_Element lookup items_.
========

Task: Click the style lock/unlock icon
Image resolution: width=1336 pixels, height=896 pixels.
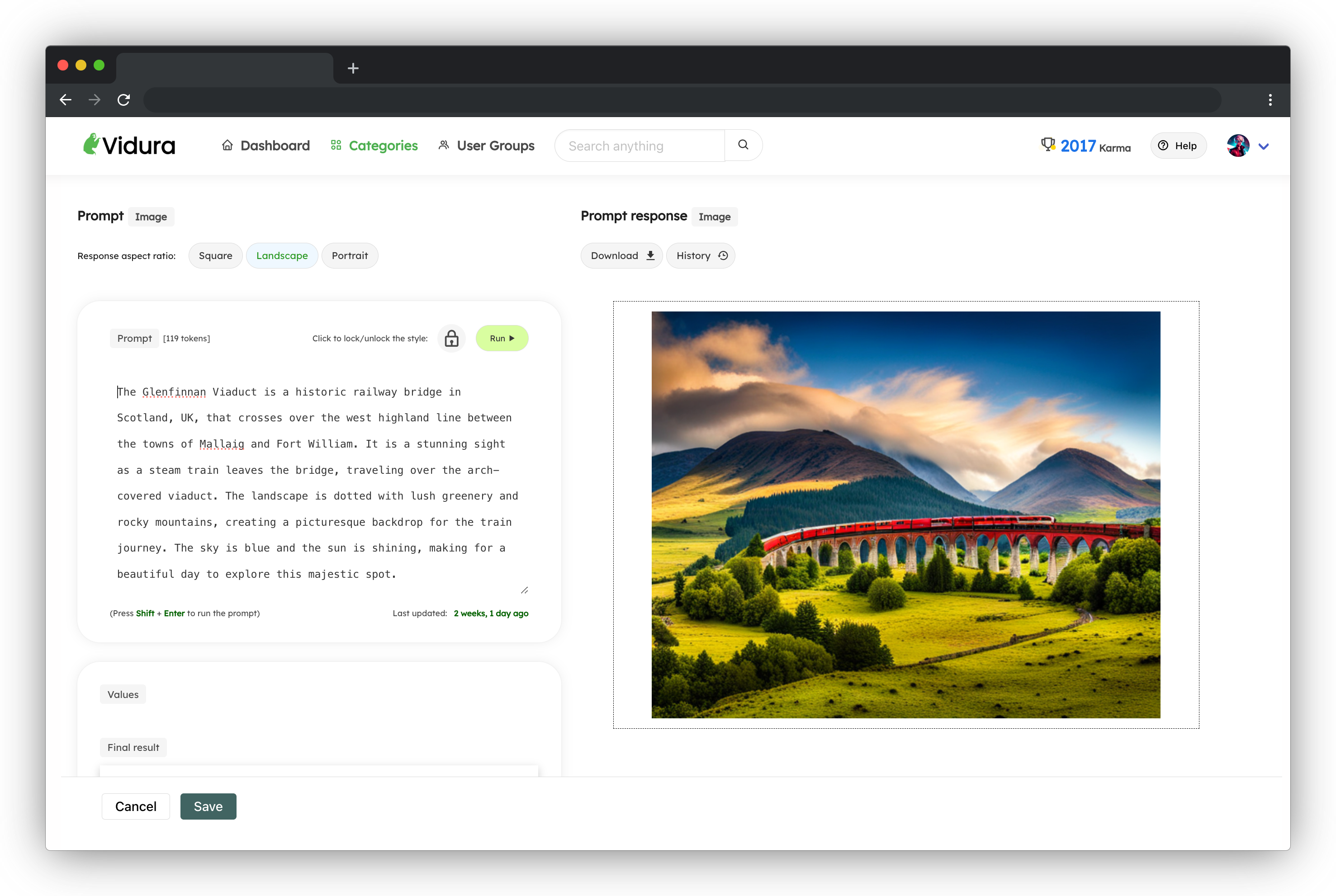Action: click(x=451, y=338)
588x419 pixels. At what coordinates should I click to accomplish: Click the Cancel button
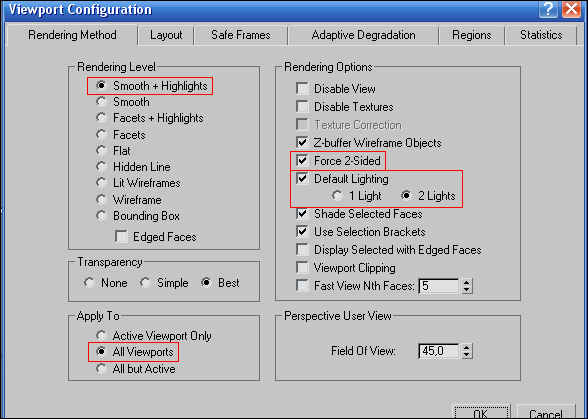pyautogui.click(x=546, y=413)
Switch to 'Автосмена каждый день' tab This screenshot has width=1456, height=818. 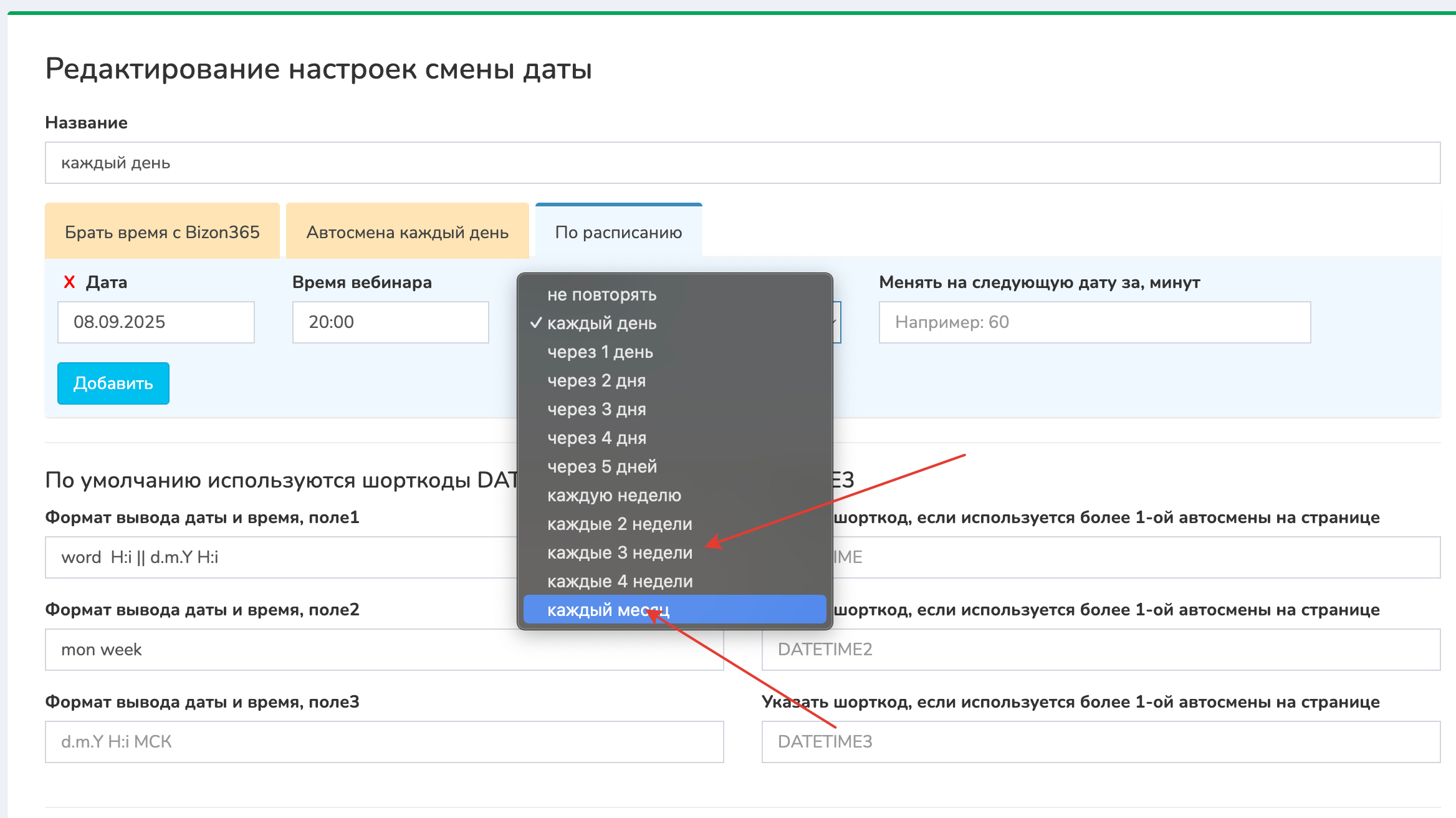(x=407, y=232)
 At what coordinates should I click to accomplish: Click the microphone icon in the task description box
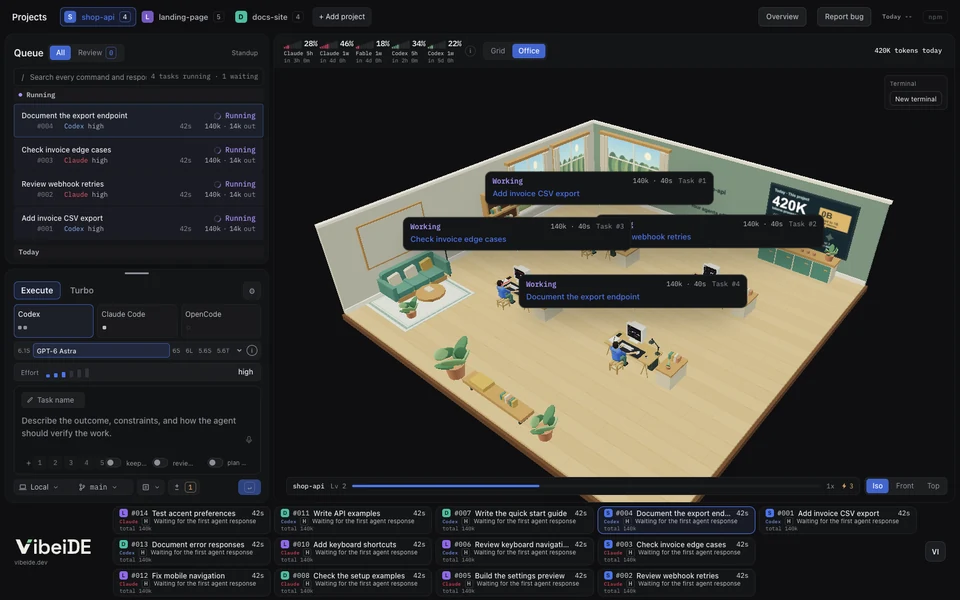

========

_Instructions to follow_. List every line in the items above that contains the word "accomplish".

_Response to the task_.
588x419 pixels. At what coordinates should I click to accomplish: Click the Cancel button
 At what coordinates should I click to accomplish: Click the microphone icon in the task description box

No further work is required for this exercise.